Мы одни приехали к мосту.
«Ну, — сказал я, — теперь хоть на несколько минут война, будет зависеть от нас, если позволим себе выкурить по сигаре?»
«Да, — отвечал он, — назло тем, кто спешит взаимным истреблением».
И вот мы оба стали очень спокойно курить между двумя армиями, забыв в разговорах о существовании их.
Наконец в 6 часов, пожав взаимно и в последний раз руки, мы отправились на свои посты.
Затем были сняты белые флаги и мы услышали первый выстрел русского орудия. Он раздался с Малахова кургана только спустя полчаса после нашей разлуки.
56
Лагерь у Мельницы 17/5 июня 1855 г.
Ночь с 9/29-го на 10/30-е в Волынском редуте прошла благополучно. Артиллерия Севастополя продолжала наводнять нас своими снарядами, но мы ни на одну минуту не прерывали своих работ по сообщениям и исправлению насыпей, а потому с утра 10-го будем в состоянии спуститься в Килен-балку и иметь безопасное сообщение с нашим лагерем.
Утром 9-го я был свидетелем самого ужасного действия гранаты, которое когда-либо видел; снаряд, брошенный русскими, срезав верх бруствера, ударил сбоку по колесам орудий, которые мы нашли в редуте. Довольно большое число людей, сидели и лежали около орудий или стояли облокотись на них. Девятнадцать из них были убиты и буквально искрошены осколками колес, превращенных в пыль! Должен ли я умолчать о том, что проходя невдалеке, я также получил в лицо удар руки, отделенной от туловища?
Наконец 10-го в полдень, мы были, к нашему удовольствию заменены батальоном 97-го полка и изнуренные усталостью возвратились в лагерь.
Я принес из редута два тома произведений Виктора Гюго, которые нашел в редуте, недалеко от порохового погреба. В одном из этих томов находились три письма, написанные по-французски. Первое из Одессы 18 марта 1885 года, подписано «Minciesky», от матери к сыну (вероятно начальнику редута, убитому 7 июня).
Второе подписан «Marie» и помечено 28-м февраля 1855 г.
Наконец третье от 18 марта 1854 г. начинается «Дорогой мой Константин» и подписан «Carles Minc…».
Сохраню эти письма, чтоб передать их авторам, если представится к тому случай.
Я принес из редута только один очень хорошо сохранившийся стул. Вы не поверите какое доставляет благополучие ощущение спинки стула, когда вы лишены были этого удобства более чем в продолжении десяти месяцев.

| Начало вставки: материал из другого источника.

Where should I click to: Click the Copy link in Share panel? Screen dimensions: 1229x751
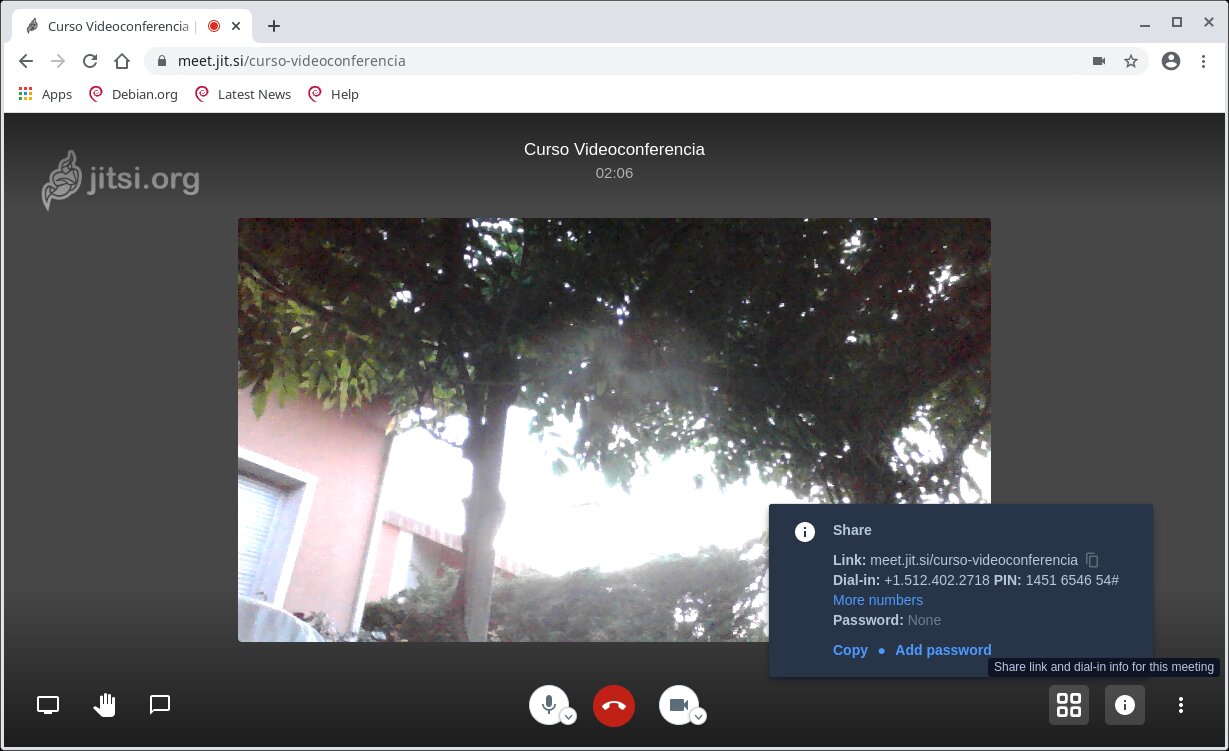pos(850,650)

Едва успел я войти в палатку, как был потребован к полковнику для приказаний, и нашел его в постели у себя, так как он не пожелал быть перенесенным в лазарет. Старший полковой доктор пользовал его в лагерях. Рана его не опасна и менее чем через месяц, он надеется встать.
Спустя час после визита к полковнику, я побежал в лазарет, чтоб повидаться со многими ранеными товарищами.
Санитарная служба, организованная для обыкновенного времени, казалась мне недостаточной, когда в силу обстоятельств лазареты заваливаются людьми. Имеется только три доктора для пользования более трехсот раненых и такого же числа больных! Врачи устают до изнеможения и должны брать себе в помощь больничных сторожей, как для перевязки, так и для хирургических операций. Эту службу необходимо реорганизовать, так как доктора успевают заниматься только такими ранеными, которых считают имеющими шансы на выздоровление и вероятно многие умирают, из таких, которые избегли бы смерти, если б докторский персонал был утроен.